Man sues for $340M after Powerball site shows wrong winning numbers

John Cheeks of Washington, D.C., is suing the Powerball lottery after a website error led him to believe he had won a massive $340 million jackpot, according to NPR. The issue began in January 2023 when Cheeks observed that the winning numbers listed on the DC Lottery website matched those of his ticket, which were based on his family's birthdates and other personal numbers.

However, Cheeks' celebration was cut short as his attempts to claim the prize were repeatedly rejected. The D.C. Office of Lottery and Gaming informed him that the winning numbers had been incorrectly posted due to a mistake and were not the actual results from the televised draw.

The erroneous numbers, it turned out, were part of a quality assurance test conducted by Taoti Enterprises, a contractor involved with the lottery, and were mistakenly not removed for three days. Despite the lottery website's disclaimer stating it should not be considered the final authority on winning numbers, Cheeks is seeking $340 million in compensation, along with additional damages and interest, for the distress and confusion caused.

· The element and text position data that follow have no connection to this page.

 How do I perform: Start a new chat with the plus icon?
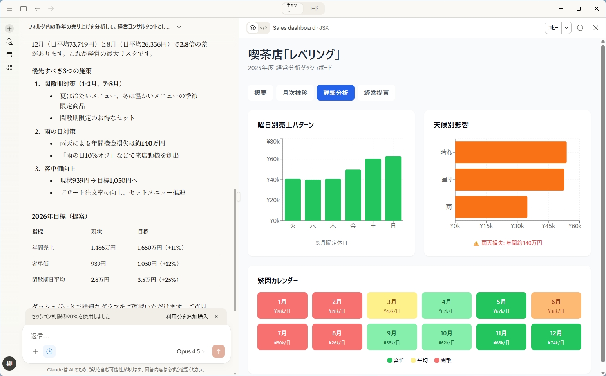(9, 28)
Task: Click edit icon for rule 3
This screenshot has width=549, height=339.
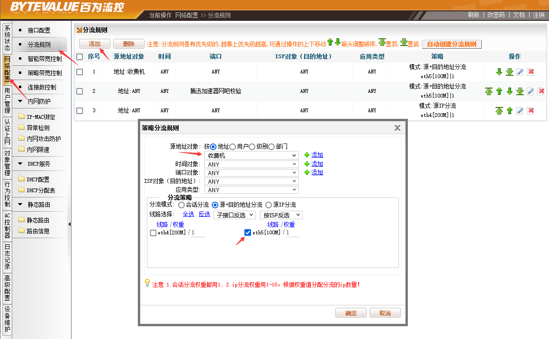Action: (x=520, y=111)
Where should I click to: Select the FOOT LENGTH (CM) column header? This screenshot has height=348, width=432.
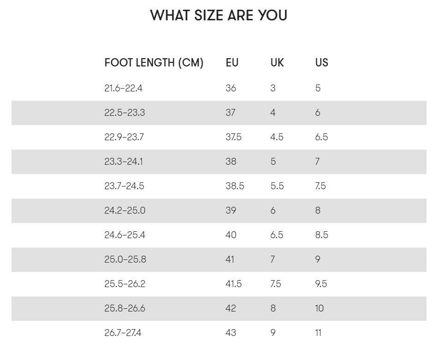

Richard W. Evans, Cheeks' attorney, told NPR that the lawsuit is an examination of "the integrity and accountability of lottery operations and the safeguards — or lack thereof — against the type of errors that Powerball and the DC Lottery admit occurred in this case." He said the lawsuit is not just about numbers on a website but also about "the reliability of institutions that promise life-changing opportunities while heavily profiting in the process."

"You know, we have to create fairness in the game. A win is a win," Cheeks told NPR. "I'm just a customer who bought those tickets. That's all."

A preliminary hearing is set for Friday.